**** TEXT
Your phone today is basically a tiny AI workstation. It can run a full language model offline, with zero cloud, and no data leaving your device. That was the whole point of PocketLLM, an Android app I built that runs Google’s Gemma 3n model locally using MediaPipe Tasks GenAI.
No servers. No API keys (except initial HuggingFace model download). No monthly bills. Just pure on-device intelligence.
Why I Wanted an On-Device LLM
I’ve been experimenting with running AI locally for a while, first on my MacBook, then on Android. Some reasons why you could want this:
- Prompts and code stay on your device.
- It works offline (flights, remote areas, anywhere).
- No rate limits, no API costs, no waiting on network calls.
When I learned Gemma 3n could be quantized to ~3GB and run on modern phones, it clicked:
“I can ship a full LLM inside an Android app.”
So I did. And it works.

Open LLMs Make This Possible
Models like:
- Meta Llama
- Google Gemma
- Mistral
…gave us something we didn’t have before: public weights that anyone can run.
Gemma 3n in particular is wild for its size. 3 billion parameters, quantized to ~3GB, runs smoothly on a flagship and “usable” on mid-range devices.
Real-World Use Cases
Here’s where on-device AI shines:
- Students → Study help without sending homework to cloud servers
- Developers → Code assistants that keep proprietary code local
- Medical professionals → Draft notes without risking patient data
- Lawyers → Generate documents without leaking client info
- Remote/offline workers → AI that works on a plane or in a tunnel
Basically: if privacy matters, or internet sucks, on-device AI wins.
How PocketLLM Is Built
PocketLLM uses MediaPipe Tasks GenAI to load and run Gemma 3n on Android. Architecture-wise, it’s clean and simple:
- Domain layer → business logic
- Data layer → MediaPipe integration + storage
- Presentation layer → Jetpack Compose UI
Add MediaPipe to Your Project
dependencies {
implementation("com.google.mediapipe:tasks-genai:0.10.27")
}
Requirements:
- Android API 26+
- ARM64 device
- Enough RAM (4GB+ recommended)
For secure key/model storage, you’ll want:
implementation("androidx.security:security-crypto:1.1.0-alpha06")
Core MediaPipe Integration
This is where the magic happens, inside ChatRepositoryImpl.
********
• _PROBLEMS TO SOLVE_:
1 – Please retype the PocketLLM post word for word, between "- It works offline" and "And it works.", inclusive.
2 – Pick up the PocketLLM post right after its final sentence and keep writing.
**** DATA LISTING
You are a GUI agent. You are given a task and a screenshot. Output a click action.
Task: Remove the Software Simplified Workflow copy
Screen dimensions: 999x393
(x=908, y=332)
********
**** DATA LISTING
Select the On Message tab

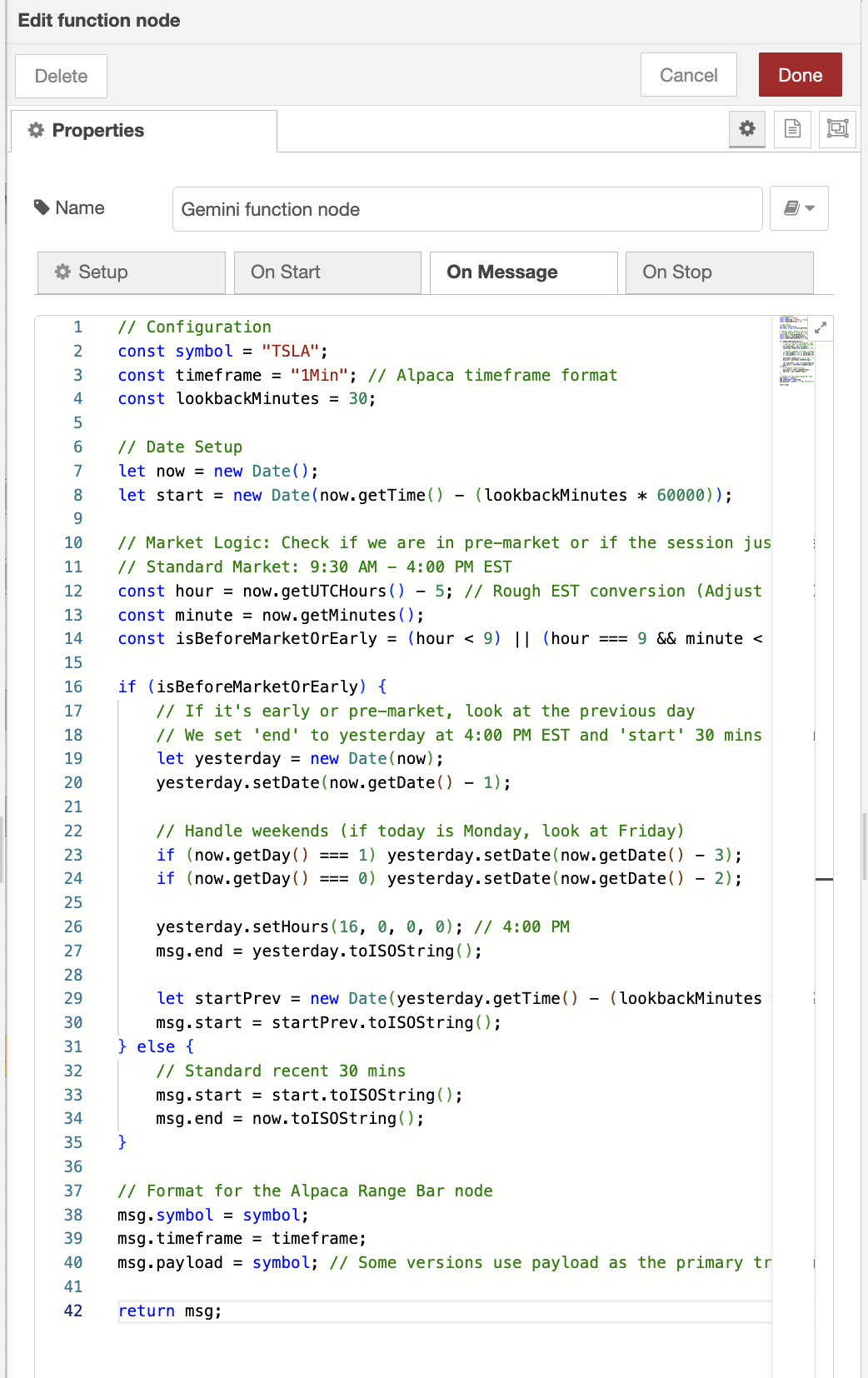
********
• _YOUR WRITTEN ANSWERS_:
1 –
- It works offline (flights, remote areas, anywhere).
- No rate limits, no API costs, no waiting on network calls.
When I learned Gemma 3n could be quantized to ~3GB and run on modern phones, it clicked:
“I can ship a full LLM inside an Android app.”
So I did. And it works.

2 –
Initialize the model
llmInference = LlmInference.createFromOptions(
context,
LlmInference.LlmInferenceOptions.builder()
.setModelPath(modelPath)
.setMaxTokens(currentSettings.maxTokens)
.build()
)
Generate responses
session.addQueryChunk(prompt)
val response = session.generateResponse()
Customizable Model Behavior
Users can tweak how the model responds through settings:
- Temperature (0.0-1.0): Controls randomness.
- Lower = more focused,
- Higher = more creative
- Top K & Top P: Fine-tune token sampling
- Max Tokens: Control response length (128-2048)

These are passed when creating the chat session, giving users control over the model’s personality.
Gemma 3n uses ~3GB of memory.
Model Downloads
WorkManager handles:
- downloading the model from HuggingFace
- progress updates
- error handling
- retries
Credentials get stored with EncryptedSharedPreferences.
Performance
Cold start: ~2-4 seconds depending on phone. After that, responses are snappy.
- Flagships: smooth
- Mid-range: usable
- Low-end: don’t bother, the model is too large.
What I Learned
- On-device LLMs are 100% usable today.
- MediaPipe GenAI has clean APIs and surprisingly good docs.
- Gemma 3n performs well for its size.
The future is clear: smaller models + better quantization = AI that lives on your device, not on the cloud.
Next steps for the project might include:
- streaming responses
- conversation memory
- multiple model support
…but honestly even v1 is already super functional.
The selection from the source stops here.